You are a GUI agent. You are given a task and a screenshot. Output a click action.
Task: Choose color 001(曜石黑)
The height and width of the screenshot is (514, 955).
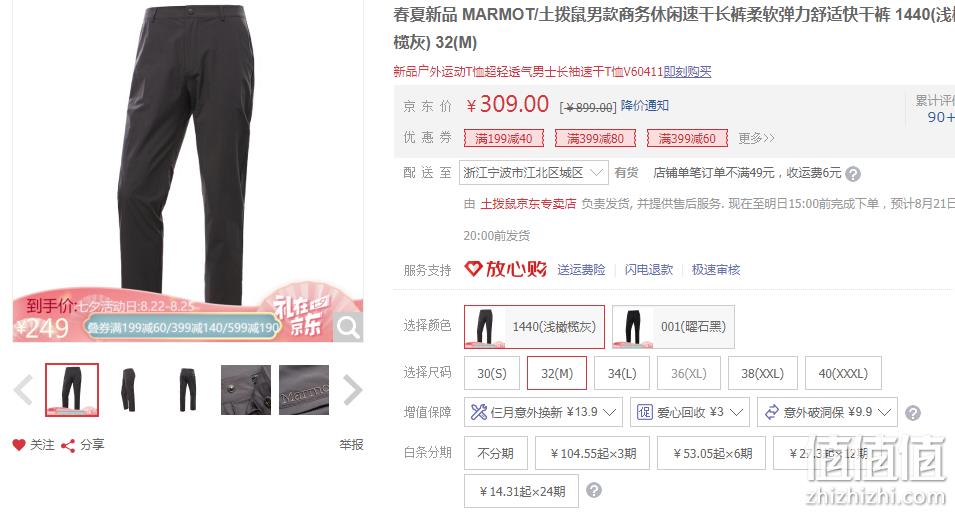(674, 327)
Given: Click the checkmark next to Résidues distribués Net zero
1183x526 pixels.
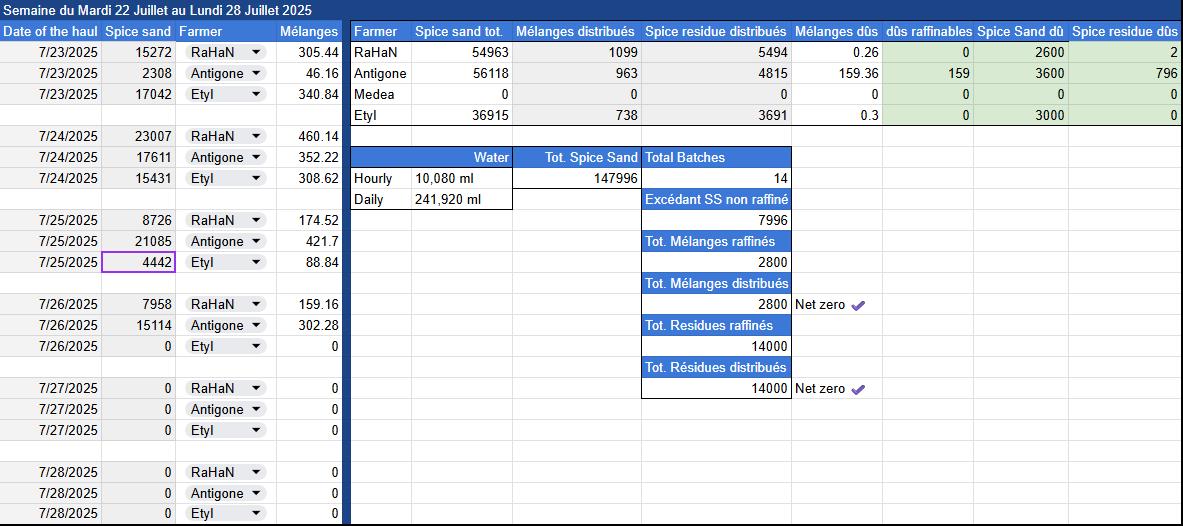Looking at the screenshot, I should 857,389.
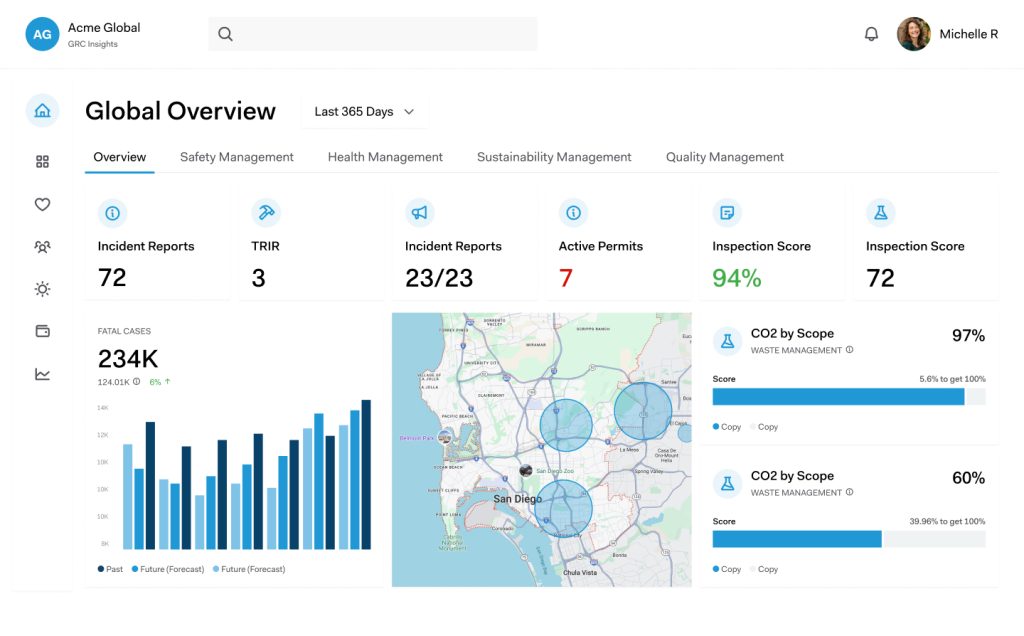Image resolution: width=1024 pixels, height=636 pixels.
Task: Click the Acme Global AG logo button
Action: (42, 33)
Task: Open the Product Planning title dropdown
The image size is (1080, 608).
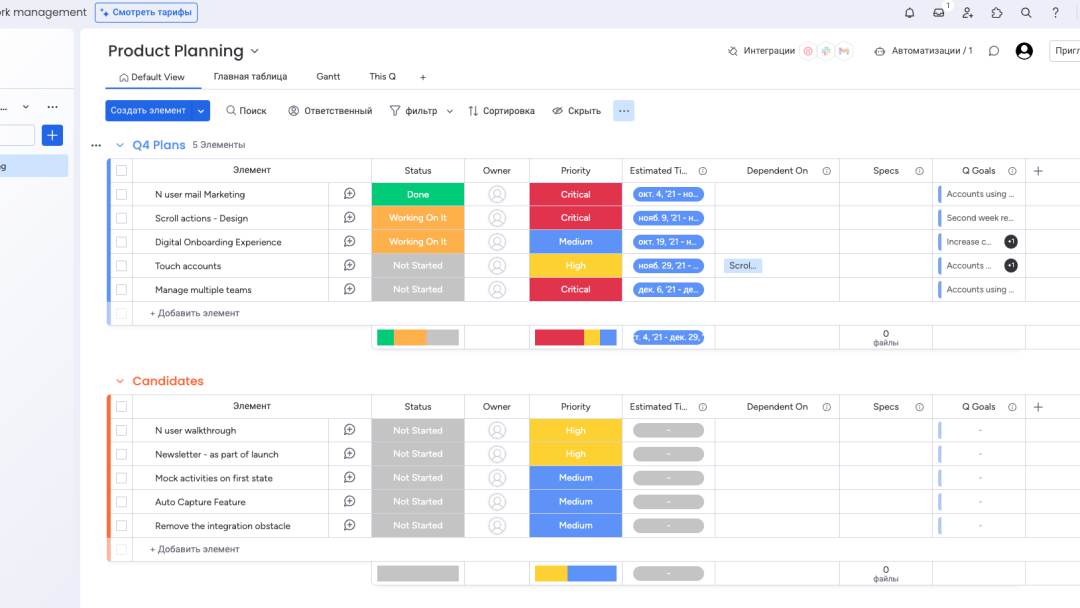Action: pos(255,51)
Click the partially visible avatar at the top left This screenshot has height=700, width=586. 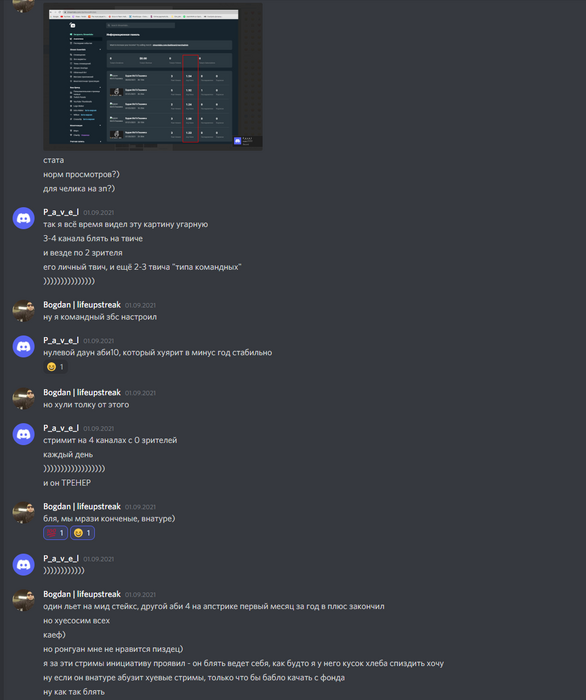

....

* **TASK DETAILS**
For this exercise, restate the material exactly and skip every picture.

* **REPLY**
You are a GUI agent. You are given a task and a screenshot. Output a click action.
Task: Choose color 001(曜石黑)
The height and width of the screenshot is (514, 955).
(674, 327)
Given: Click the checkmark next to Résidues distribués Net zero
1183x526 pixels.
Looking at the screenshot, I should 857,389.
Image resolution: width=1024 pixels, height=636 pixels.
Task: Click the Acme Global AG logo button
Action: (42, 33)
Task: Open the Product Planning title dropdown
The image size is (1080, 608).
Action: pos(255,51)
Click the partially visible avatar at the top left This screenshot has height=700, width=586. 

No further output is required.